The government of Romania approved on September 23 the budget revision that brings the deficit to 6.9% of GDP from 5% previously and revises the economic growth assumption down to 2.8% of the GDP from 3.4%. 

Prime minister Marcel Ciolacu said this is "a positive budget correction" because "additional resources are allocated for all major investment projects of the state."

"There is a surplus of budget revenues after the first eight months, revenues that we use to develop Romania. 84% of the deficit goes to the investments," Ciolacu argued.

The budget revision is, however, rather risky as it is grounded on high expectations for stronger revenues, and the GDP (particularly the nominal GDP) may fail to reach the Executive's projections. 

There will be four large areas that receive extra money, according to the draft budget revision unveiled a week earlier: public health (+RON 11.4 billion, with the sector's budget reaching a historic level of 4.2% of GDP or RON 74 billion); education (+RON 6.4 billion); transport (+RON 5 billion); and regional development (+RON 5 billion).

However, the Finance Ministry has now announced supplementary allocations of over RON 50 billion (yet no official consolidated figure was provided) – nearly twice the supplementary budget allocations announced last week. 

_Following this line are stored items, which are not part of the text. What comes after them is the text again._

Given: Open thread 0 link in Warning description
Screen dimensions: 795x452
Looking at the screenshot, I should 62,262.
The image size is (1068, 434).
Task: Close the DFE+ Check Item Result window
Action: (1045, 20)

According to a summarisation of the budget revision published by the Fiscal Council, the Executive expects budget revenues to rise by RON 29.6 billion (+5.06% compared to the initial target) and expenditures by RON 65.8 billion (+9.78%), resulting in a supplementary deficit of RON 36.2 billion. The deficit would thus rise from RON 86.6 billion initially envisaged to RON 122.8 billion.

Notably, the government revised upwards the projected nominal GDP by 2.2% despite (under the macroeconomic scenario used for the budget revision) revising downward the real growth projection from 3.5%  (under the scenario used for the initial budget planning) to 2.8%. The GDP deflator was revised upward to 7.2% from 5.9%.

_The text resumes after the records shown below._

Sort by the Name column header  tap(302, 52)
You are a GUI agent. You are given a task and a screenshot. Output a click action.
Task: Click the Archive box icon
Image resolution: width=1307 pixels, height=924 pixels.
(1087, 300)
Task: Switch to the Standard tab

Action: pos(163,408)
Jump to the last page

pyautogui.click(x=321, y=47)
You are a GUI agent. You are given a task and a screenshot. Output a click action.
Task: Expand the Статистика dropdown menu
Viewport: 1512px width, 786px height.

The budget revision is based on four pillars, as explained by the Ministry of Finance on September 23.

Firstly, the budget revision is based on supplementary revenues: the amounts generated by the digitalization of the tax collection agency ANAF (RON 10.5 billion according to the Fiscal Council), RON 7.9 billion from the fiscal amnesty, and RON 5.8 billion from income tax, and social security contributions (above the initial target). This is significantly more than the RON 10.4 billion supplementary budget revenues initially announced last week.

Secondly, strategic projects are financed. In the first seven months of the year, investment expenditures, including capital expenditures and those related to development programs funded under internal and external sources, amounted to RON 57 billion – 46.4% more compared to the same period last year. The supplementary funds are earmarked to support the growth. 

Thus, the Finance Ministry outlines RON 5.4 billion supplementary allocation for the Ministry of Transport, RON 3.3 billion for the Ministry of European Investments and Projects, RON 4.4 billion for the Ministry of Agriculture, and RON 1.2 billion for the Ministry of Energy.

The Ministry of Finance receives an additional RON 14.3 billion to secure co-financing for accessing European funds for regional programs (PORs 2021-2027), the implementation of digitalization projects, and funding the state aid schemes managed by the ministry. 

Thirdly, supplementary funds are allocated for (necessary) major public services: more than RON 20 billion are provided for the public health system and the Ministry of Education, thus resulting in an increase of more than RON 40 billion for these two sectors, compared to the 2023 budgets.

Finally, additional financial support is provided to the local public authorities: RON 2.7 billion are allocated for salary increases related to medical personnel, in the field of social assistance and auxiliary medico-social services, such as the settlement of transport for students and the program for schools.